My role and duties include, performing induction of labour via administering prostaglandin pessaries and artificial rupture of membranes, followed by administration and careful titration of oxytocics if required. My role also involves caring for women who develop complications of pregnancy including (but not limited to) obstetric cholestasis, gestational diabetes and pre-eclampsia. I provide complete labour and delivery care for women who are in premature labour, and those who are experiencing pregnancy and labour with foetal anomalies, including those babies who are not expected to survive the intrapartum period. I care for women who have had to undergo termination of pregnancy and those who have sadly suffered stillbirth, as well as those who are pregnant following pregnancy loss in the past. A significant part of my role is interpreting cardiotocograph (CTG) tracings. I also provide care of labour in a low risk setting when required, incorporating all aspects of midwifery care including intermittent auscultation, facilitation of water birth and encouraging women to remain mobile. I regularly provide care and participate fully in emergency scenarios, including shoulder dystocia, post partum haemorrhage (PPH) and breech delivery. I provide care in labour for women expecting twins and in conjunction with medical and other midwifery staff, facilitate the birth of twins. I am a qualified mentor and act as a resource to both students and junior colleagues. I assist in the smooth running of the delivery suite and regularly provide practice support to colleagues who need assistance.

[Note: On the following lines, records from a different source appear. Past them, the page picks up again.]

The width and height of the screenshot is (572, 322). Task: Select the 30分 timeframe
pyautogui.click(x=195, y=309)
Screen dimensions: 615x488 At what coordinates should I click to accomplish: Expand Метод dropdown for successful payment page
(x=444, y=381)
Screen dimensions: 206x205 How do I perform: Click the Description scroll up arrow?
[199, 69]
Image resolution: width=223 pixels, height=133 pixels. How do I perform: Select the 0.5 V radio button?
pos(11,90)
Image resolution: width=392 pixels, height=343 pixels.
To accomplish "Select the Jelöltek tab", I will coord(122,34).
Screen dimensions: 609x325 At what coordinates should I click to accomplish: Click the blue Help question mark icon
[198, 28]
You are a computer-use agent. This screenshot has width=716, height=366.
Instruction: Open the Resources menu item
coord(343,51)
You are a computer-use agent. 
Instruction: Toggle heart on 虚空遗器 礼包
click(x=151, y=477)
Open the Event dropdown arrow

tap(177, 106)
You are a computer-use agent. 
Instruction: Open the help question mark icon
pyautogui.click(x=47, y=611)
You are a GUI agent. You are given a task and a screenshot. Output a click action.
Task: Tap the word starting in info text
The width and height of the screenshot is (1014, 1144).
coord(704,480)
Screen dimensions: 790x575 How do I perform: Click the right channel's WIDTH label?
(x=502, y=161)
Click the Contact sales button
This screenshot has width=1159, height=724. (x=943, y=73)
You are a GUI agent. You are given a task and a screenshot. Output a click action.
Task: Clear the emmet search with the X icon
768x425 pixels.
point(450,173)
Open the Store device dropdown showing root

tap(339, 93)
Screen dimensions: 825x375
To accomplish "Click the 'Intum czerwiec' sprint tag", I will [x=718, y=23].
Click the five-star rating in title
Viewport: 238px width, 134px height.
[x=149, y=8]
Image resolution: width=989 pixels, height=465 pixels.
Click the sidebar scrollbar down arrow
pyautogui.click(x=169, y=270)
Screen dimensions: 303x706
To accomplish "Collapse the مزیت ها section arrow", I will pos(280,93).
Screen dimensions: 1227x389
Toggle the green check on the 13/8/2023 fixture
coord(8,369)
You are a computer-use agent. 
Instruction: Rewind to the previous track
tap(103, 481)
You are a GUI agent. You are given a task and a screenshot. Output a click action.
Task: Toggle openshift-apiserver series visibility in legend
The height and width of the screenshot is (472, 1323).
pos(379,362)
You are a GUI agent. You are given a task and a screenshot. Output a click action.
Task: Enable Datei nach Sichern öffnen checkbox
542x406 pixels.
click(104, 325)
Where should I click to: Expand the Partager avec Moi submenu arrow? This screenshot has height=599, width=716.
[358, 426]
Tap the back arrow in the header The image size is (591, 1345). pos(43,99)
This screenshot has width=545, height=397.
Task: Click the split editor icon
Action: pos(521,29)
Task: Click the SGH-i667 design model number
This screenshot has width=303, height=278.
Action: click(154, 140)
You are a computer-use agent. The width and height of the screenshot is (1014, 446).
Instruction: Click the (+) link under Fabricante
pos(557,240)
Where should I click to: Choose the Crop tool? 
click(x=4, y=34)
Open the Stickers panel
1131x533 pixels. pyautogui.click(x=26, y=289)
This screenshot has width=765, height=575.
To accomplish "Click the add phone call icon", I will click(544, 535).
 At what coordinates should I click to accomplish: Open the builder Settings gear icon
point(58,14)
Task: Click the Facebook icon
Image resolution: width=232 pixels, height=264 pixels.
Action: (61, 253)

I was employed by the local supervising authority as a supervisor of midwives prior to statutory supervision being removed and I am now retained by my employing trust as a professional midwifery advocate, providing guidance, leadership and promoting resilience amongst midwifery staff. I also work alongside women and medical staff in order to create and tailor care plans for women who wish to have care that does not fall within the usual guidelines and help support other staff in order to carry out the care plans. I am contracted by the Nursing & Midwifery Council to chair their fitness to practice hearings, this involves working within a strict legal framework to ascertain the fitness to practice of registrants who have had allegations made against them. I am currently undertaking in my own time a postgraduate qualification in Medical Law (LLM) and have a wider developing interest in the area of clinical negligence.
I accept instructions from both claimant and defendant solicitors and insurers. I have undergone formal training in the medico-legal process and am fully aware of my responsibilities under Civil Procedure Rules (CPR) pertaining to expert witnesses.